We consciously brought up our now 20-year-old without television or videos. I do not want to say we were "lucky" that one of us was able to stay at home for the first three years of her life. That should NOT be luck -- that should be required and it should be supported by our society (family values?), but it is not.

So what did we do? We played 'real' games, we left books for her to discover, we played with blocks, we built things. We went outside and explored nature. If she got bored, then hooray! She learned to figure out what to do with herself. She found creative ways to use her time. She eventually learned to read and to write and is an excellent communicator and critical thinker today.

Of course she is "connected" now to her phone, her computer, the internet. But she also has the discipline to disconnect when needed (she now is at college).

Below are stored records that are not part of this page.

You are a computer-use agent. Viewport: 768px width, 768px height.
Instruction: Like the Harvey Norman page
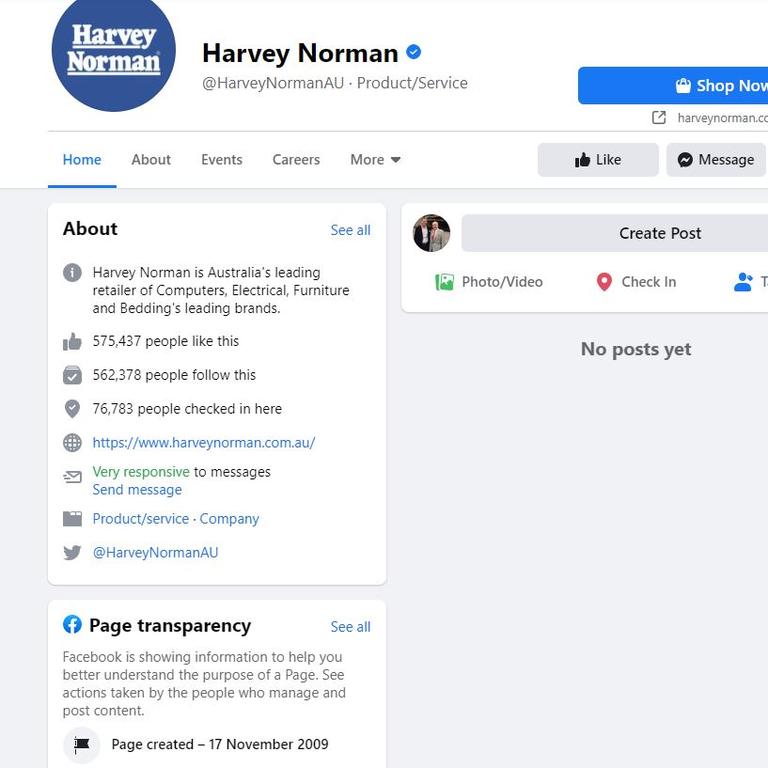pos(598,160)
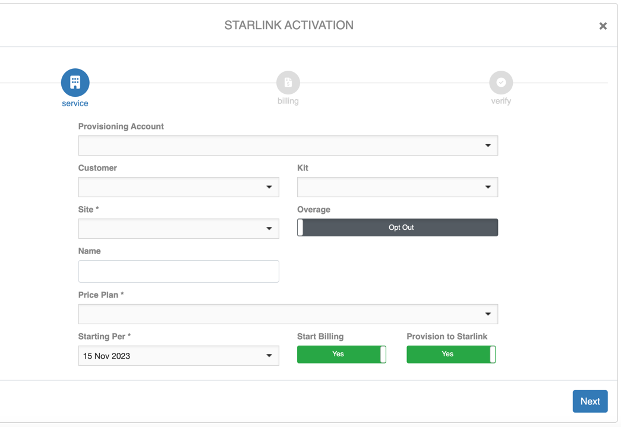Open the Provisioning Account dropdown
Viewport: 621px width, 427px height.
pyautogui.click(x=287, y=146)
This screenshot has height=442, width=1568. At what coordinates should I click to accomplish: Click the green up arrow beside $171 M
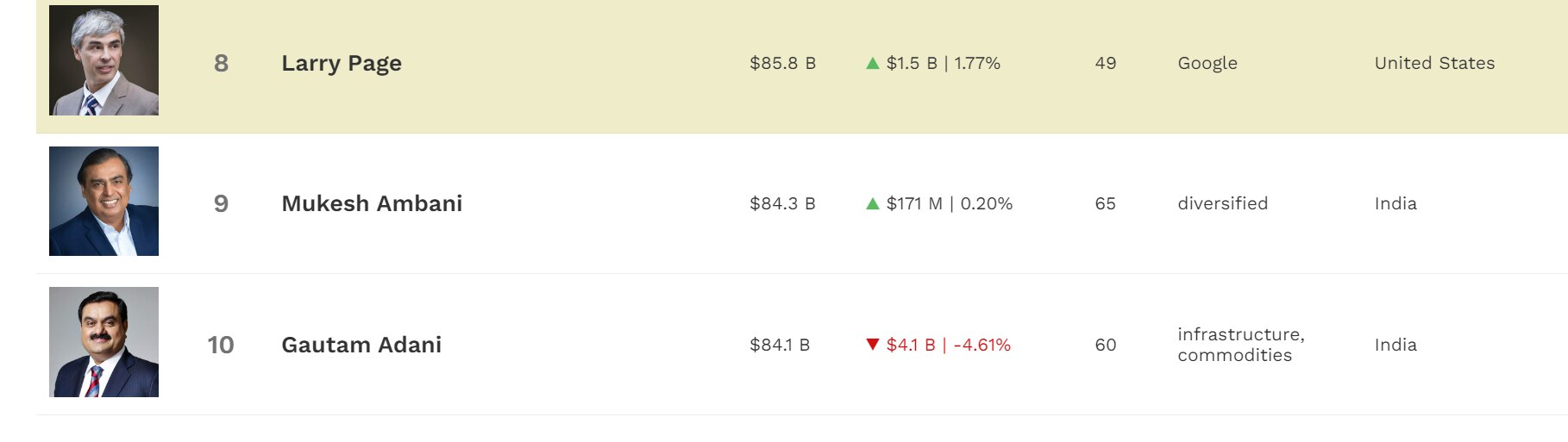[x=872, y=203]
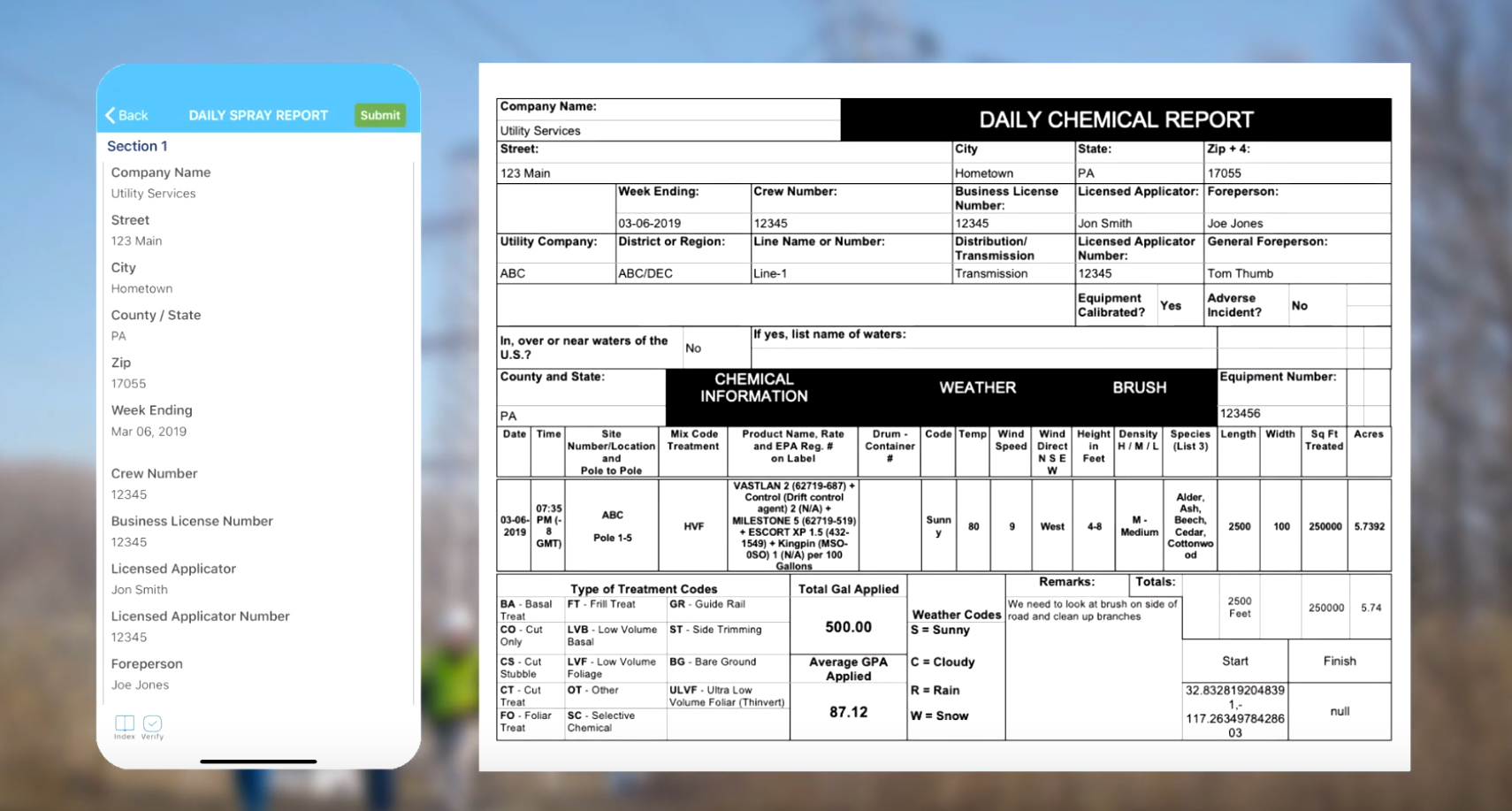Tap the Street field showing 123 Main

tap(136, 241)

Kids learn to talk and they learn to read, write, and do math; it's been happening for eons. Why the rush? Childhood is a blip on the radar screen. Connect with your child as a human being first -- the rest will fall into place.

May 25, 2012 - 5:01 pm

Provoking, thoughtful show. Thank you. As a mom of two and a preschool teacher, it seems to me not about "passive television" vs. "interactive devices;" but about finite hours in the day, in our life!, and that every hour a child (or us) spends zoned into a screen, brain activity or not, that is time they/we could be spending doing something else; like hugging someone, drawing a thank you card for grandmom, walking outside, ruminating, eating a ripe mango, making and keeping a friend, digging for worms, the list goes on. Real life and real people will best prepare someone for real life and real people, it would seem, right? The rest is digital sound and fury--like the Kardashians on people.com (which I love and find frighteningly compelling and consuming, btw). The irony that I listened to your show and then posted this comment, all on my iPhone is not lost on me. But it seems a wee better, more a platform for connecting with the real world than say my son playing angry birds (which he loves and finds frighteningly compelling and consuming btw)
As a mom I am trying to stave off impending cyborg takeover while and when I can and being real that when he is on a device I am not educating my son in any real way and that there are one million better things he could be doing including staring at a real ant crawl across our real kitchen floor.